No stranger to cooking competitions, Cree chef Shane Chartrand says Top Chef Canada is the real deal
CBC
The new season of Top Chef Canada is launching later this month and for one Cree chef being asked to compete was "a dream come true."
Shane Chartrand from Enoch Cree Nation near Edmonton is no stranger to cooking competition shows, having been on Chopped Canada and Iron Chef Canada, but says Top Chef Canada is "the real deal."
"If you think you can do a show like this, be prepared," said Chartrand.
"Being a great cook is obviously why we're chosen … you've got to have the grit, [and] confidence."
Chartrand, the fifth Indigenous chef to compete on the show, said he wants to showcase as much of his Cree culture as he can.
"The past 12 years I've been working very hard at trying to extend what Indigenous culinary arts is in the celebratory way, in the spiritual way and … on the plate," said Chartrand.

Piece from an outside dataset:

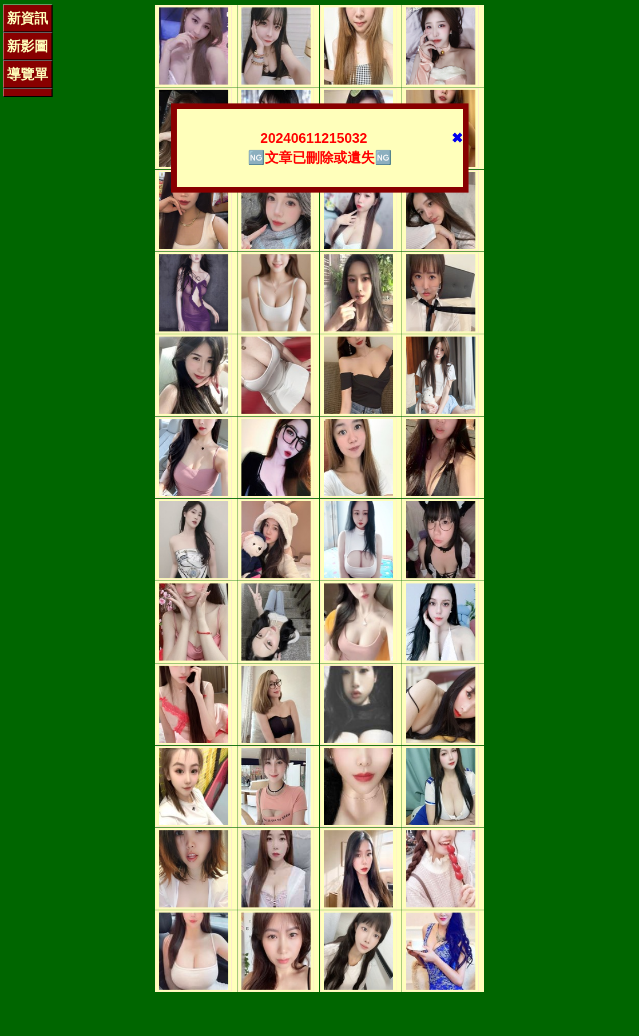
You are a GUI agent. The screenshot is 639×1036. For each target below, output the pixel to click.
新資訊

"I thought it was really important to be able to bring all those touchstones of information to national TV because there's a lot of people who don't understand who we are."
Chartrand is the executive chef at Nehiyaw Cuisine, and in 2019 he published his first cookbook, tawâw: Progressive Indigenous Cuisine.

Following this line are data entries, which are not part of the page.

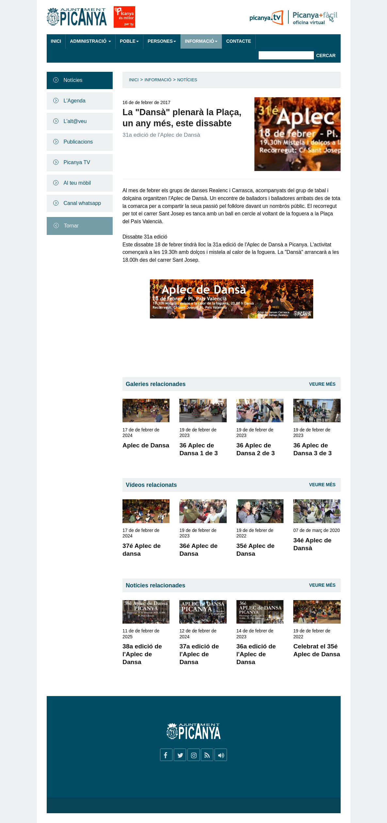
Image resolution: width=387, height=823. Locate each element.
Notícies (73, 80)
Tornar (71, 225)
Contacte (238, 41)
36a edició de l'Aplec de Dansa (256, 654)
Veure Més (322, 384)
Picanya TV (77, 162)
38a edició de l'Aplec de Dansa (142, 654)
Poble (129, 41)
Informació (201, 41)
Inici (56, 41)
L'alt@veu (75, 121)
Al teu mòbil (77, 183)
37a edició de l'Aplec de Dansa (199, 654)
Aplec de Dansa (145, 445)
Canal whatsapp (82, 203)
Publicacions (78, 142)
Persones (162, 41)
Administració (90, 41)
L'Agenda (75, 100)
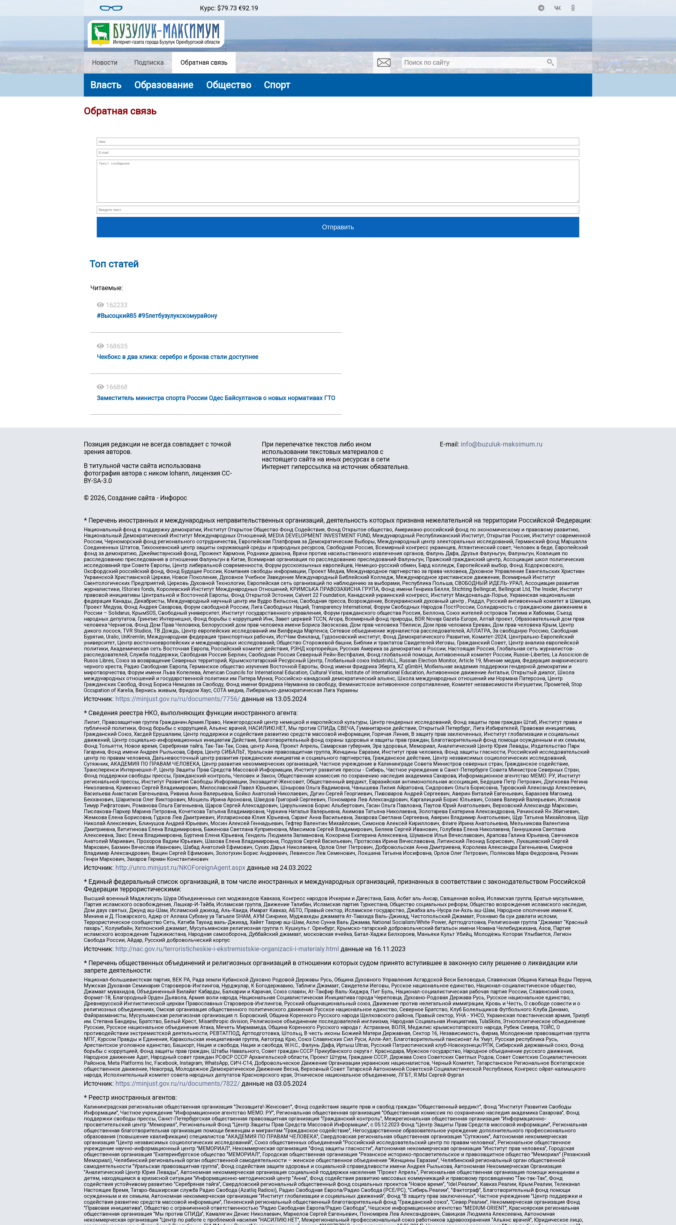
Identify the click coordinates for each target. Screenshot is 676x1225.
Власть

One person that knows just how grueling Top Chef Canada can be is Tawnya Brant, a Mohawk chef from Six Nations of the Grand River near Hamilton.
She said when she competed on season 10, she initially thought her time on the show would be the relaxing break she needed after having just opened her restaurant Yawékon Foods months before.
"Top Chef is the hardest television show to do, because you don't know what you're doing," said Brant.
"A lot of the other cooking competition shows, they already know what they're doing, it's just a matter of executing in a certain amount of time."
She said she was ecstatic when she found out Chartrand was competing this season.
"Honestly there's two chefs in Canada, maybe three, that I was like 'They need to go on this show; why haven't they yet?' And Shane is one of them," said Brant.